ASSIGNMENT: Give the number of lines in the material below where the word "timeline" shows up, without anything else.
RECORDS TO PROCESS: Begin
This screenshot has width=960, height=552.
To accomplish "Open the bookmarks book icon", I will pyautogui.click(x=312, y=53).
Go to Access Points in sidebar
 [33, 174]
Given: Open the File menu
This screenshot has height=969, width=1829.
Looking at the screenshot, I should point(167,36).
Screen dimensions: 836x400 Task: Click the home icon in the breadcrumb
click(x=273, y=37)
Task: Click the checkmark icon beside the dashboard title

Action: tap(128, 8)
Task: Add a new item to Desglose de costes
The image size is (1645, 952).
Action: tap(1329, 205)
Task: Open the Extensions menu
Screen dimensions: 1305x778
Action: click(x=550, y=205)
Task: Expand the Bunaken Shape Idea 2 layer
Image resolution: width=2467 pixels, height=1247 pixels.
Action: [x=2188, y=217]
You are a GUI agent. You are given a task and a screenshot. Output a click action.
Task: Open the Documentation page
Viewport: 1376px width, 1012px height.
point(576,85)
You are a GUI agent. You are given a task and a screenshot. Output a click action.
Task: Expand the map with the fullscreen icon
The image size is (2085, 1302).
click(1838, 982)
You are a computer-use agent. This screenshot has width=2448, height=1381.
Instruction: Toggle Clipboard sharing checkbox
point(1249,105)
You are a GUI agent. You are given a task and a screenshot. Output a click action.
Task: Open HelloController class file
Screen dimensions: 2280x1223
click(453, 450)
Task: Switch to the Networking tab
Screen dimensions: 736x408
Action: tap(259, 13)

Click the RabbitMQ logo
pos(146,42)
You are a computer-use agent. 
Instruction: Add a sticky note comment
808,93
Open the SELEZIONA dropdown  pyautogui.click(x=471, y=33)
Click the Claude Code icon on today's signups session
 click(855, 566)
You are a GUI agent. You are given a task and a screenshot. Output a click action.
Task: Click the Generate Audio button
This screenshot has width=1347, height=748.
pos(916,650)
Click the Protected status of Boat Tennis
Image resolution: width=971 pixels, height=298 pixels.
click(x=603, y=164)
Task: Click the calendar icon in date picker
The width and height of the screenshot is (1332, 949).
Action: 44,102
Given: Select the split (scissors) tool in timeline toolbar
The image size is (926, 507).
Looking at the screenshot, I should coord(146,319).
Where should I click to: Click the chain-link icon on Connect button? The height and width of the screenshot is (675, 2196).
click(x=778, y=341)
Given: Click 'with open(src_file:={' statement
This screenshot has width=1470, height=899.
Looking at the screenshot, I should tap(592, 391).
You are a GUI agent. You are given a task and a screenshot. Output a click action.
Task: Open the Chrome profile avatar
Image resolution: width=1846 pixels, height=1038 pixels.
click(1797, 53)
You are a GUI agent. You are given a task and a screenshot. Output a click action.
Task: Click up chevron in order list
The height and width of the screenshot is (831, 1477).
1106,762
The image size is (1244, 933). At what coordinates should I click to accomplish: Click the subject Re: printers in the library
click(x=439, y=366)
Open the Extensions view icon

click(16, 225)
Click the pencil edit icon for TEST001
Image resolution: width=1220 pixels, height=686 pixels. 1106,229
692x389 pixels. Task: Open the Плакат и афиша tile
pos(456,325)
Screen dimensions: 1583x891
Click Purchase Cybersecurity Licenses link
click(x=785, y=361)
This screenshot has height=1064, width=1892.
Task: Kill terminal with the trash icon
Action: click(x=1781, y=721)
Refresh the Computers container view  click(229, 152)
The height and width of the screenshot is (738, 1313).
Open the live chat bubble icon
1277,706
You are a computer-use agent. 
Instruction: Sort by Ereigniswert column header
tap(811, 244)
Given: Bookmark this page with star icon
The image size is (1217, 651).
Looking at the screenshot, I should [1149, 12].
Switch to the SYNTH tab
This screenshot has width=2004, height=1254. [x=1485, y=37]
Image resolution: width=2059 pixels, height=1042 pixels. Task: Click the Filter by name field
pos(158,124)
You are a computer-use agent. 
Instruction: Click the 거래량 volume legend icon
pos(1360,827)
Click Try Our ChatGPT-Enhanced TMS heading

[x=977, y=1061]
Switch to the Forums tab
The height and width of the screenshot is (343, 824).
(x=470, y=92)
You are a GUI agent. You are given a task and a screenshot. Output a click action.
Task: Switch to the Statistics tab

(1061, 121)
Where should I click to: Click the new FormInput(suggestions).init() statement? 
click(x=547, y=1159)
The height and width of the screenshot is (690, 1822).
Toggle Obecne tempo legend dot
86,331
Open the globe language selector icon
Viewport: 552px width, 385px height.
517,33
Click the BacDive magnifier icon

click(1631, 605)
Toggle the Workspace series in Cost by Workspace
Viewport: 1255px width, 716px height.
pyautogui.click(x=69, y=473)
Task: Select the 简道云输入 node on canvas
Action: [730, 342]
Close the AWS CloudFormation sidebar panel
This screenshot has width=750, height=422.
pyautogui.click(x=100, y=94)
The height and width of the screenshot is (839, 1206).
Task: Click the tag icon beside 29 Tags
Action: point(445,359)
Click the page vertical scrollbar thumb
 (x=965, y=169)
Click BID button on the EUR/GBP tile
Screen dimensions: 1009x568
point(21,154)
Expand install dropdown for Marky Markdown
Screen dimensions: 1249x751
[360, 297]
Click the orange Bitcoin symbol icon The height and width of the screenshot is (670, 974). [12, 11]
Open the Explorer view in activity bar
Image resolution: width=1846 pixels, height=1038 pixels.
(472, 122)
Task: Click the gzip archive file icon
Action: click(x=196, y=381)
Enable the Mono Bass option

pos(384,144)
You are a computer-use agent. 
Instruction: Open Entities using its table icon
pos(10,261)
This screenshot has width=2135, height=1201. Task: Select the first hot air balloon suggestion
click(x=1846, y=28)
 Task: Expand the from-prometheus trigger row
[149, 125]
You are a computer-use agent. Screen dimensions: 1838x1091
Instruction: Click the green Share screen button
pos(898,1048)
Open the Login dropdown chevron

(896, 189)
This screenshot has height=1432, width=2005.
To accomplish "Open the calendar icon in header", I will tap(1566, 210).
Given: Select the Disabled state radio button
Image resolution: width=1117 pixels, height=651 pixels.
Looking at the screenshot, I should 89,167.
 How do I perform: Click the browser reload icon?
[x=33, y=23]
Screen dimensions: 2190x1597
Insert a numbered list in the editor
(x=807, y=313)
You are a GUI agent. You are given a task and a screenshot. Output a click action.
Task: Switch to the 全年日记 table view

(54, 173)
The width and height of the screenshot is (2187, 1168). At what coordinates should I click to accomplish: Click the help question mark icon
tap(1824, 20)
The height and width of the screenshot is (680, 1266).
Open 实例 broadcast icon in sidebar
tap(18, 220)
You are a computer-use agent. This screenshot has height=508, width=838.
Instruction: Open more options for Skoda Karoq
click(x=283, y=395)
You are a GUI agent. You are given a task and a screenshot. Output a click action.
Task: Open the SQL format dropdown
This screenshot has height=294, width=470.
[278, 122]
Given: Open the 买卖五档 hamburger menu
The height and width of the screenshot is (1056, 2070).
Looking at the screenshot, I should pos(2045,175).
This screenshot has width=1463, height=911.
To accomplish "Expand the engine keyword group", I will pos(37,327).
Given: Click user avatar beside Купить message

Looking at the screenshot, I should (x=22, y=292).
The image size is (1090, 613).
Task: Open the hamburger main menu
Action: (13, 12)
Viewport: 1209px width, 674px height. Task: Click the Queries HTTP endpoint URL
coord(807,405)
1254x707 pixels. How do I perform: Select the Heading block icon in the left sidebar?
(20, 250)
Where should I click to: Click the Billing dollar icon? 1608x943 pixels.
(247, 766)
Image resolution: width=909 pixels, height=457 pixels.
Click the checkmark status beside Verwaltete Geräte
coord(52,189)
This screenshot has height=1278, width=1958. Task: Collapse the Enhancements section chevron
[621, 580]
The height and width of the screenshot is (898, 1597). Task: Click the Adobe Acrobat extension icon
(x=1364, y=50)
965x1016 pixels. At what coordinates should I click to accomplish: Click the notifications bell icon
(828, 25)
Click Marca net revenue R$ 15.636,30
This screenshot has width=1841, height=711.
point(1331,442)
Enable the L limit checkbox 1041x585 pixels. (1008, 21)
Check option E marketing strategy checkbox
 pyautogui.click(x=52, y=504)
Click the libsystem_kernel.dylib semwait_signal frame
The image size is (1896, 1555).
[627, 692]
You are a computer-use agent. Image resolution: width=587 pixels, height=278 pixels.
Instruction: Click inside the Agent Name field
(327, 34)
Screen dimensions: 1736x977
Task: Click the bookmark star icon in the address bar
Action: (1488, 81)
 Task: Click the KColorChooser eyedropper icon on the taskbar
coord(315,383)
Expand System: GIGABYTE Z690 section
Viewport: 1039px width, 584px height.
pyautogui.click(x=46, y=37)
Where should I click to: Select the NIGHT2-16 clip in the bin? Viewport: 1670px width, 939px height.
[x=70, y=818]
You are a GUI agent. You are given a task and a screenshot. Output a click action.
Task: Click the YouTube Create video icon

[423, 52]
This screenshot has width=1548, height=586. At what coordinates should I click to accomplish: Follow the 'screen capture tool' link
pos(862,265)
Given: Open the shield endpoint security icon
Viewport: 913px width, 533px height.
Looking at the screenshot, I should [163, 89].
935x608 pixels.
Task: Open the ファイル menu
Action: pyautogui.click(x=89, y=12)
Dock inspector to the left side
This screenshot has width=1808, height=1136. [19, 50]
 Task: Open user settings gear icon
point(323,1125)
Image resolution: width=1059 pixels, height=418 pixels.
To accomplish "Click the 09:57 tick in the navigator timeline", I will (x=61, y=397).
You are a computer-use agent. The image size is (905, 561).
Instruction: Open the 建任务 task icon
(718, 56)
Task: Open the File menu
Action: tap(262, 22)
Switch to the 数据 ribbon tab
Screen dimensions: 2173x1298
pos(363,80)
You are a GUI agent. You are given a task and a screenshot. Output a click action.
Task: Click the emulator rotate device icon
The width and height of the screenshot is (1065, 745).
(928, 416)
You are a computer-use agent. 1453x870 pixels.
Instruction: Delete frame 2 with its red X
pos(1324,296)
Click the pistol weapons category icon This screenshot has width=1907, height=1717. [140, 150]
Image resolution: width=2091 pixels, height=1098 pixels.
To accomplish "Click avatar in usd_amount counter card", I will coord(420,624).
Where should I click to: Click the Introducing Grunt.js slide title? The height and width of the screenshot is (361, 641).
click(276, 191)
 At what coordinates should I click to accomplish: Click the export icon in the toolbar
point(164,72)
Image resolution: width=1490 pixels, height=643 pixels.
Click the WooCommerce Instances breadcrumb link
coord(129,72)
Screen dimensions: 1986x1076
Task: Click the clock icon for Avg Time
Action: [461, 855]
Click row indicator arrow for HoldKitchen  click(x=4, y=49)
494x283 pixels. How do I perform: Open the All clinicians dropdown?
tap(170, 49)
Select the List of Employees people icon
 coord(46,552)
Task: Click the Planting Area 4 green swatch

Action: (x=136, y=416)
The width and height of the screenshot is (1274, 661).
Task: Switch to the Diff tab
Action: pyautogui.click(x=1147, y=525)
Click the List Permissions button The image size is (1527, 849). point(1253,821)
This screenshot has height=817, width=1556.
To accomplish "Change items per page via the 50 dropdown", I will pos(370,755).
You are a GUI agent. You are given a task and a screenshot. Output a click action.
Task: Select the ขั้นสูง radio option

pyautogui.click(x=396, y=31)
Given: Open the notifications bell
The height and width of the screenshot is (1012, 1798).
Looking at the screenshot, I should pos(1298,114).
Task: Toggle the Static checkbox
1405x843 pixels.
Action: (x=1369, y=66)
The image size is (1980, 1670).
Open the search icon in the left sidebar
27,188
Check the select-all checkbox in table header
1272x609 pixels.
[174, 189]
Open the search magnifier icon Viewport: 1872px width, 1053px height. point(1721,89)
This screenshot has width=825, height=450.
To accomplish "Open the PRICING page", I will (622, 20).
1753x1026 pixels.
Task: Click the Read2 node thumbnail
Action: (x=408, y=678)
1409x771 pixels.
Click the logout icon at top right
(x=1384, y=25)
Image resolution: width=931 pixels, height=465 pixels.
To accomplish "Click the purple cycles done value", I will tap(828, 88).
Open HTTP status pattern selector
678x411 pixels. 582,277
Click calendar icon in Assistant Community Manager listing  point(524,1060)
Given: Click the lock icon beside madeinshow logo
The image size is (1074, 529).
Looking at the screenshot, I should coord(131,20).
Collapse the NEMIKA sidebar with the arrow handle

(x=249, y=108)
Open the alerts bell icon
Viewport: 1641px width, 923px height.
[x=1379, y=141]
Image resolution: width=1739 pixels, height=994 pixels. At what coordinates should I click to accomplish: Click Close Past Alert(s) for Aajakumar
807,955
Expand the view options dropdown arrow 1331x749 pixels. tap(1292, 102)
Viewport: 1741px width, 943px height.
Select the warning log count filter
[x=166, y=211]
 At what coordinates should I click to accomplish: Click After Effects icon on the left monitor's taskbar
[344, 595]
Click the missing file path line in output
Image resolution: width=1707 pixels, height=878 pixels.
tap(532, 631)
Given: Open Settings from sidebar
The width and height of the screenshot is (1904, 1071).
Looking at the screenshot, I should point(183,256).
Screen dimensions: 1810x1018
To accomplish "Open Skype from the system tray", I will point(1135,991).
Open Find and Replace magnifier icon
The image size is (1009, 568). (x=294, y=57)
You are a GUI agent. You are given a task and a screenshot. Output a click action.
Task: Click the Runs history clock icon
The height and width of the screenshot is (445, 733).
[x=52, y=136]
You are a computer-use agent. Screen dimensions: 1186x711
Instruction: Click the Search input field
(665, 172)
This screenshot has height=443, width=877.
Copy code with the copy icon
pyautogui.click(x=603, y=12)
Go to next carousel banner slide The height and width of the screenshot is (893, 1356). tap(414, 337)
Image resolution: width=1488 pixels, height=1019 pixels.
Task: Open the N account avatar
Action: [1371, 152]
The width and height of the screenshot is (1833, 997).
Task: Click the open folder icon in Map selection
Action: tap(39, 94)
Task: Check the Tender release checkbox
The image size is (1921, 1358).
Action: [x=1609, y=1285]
RECORDS TO PROCESS: End
EXERCISE RESPONSE: 2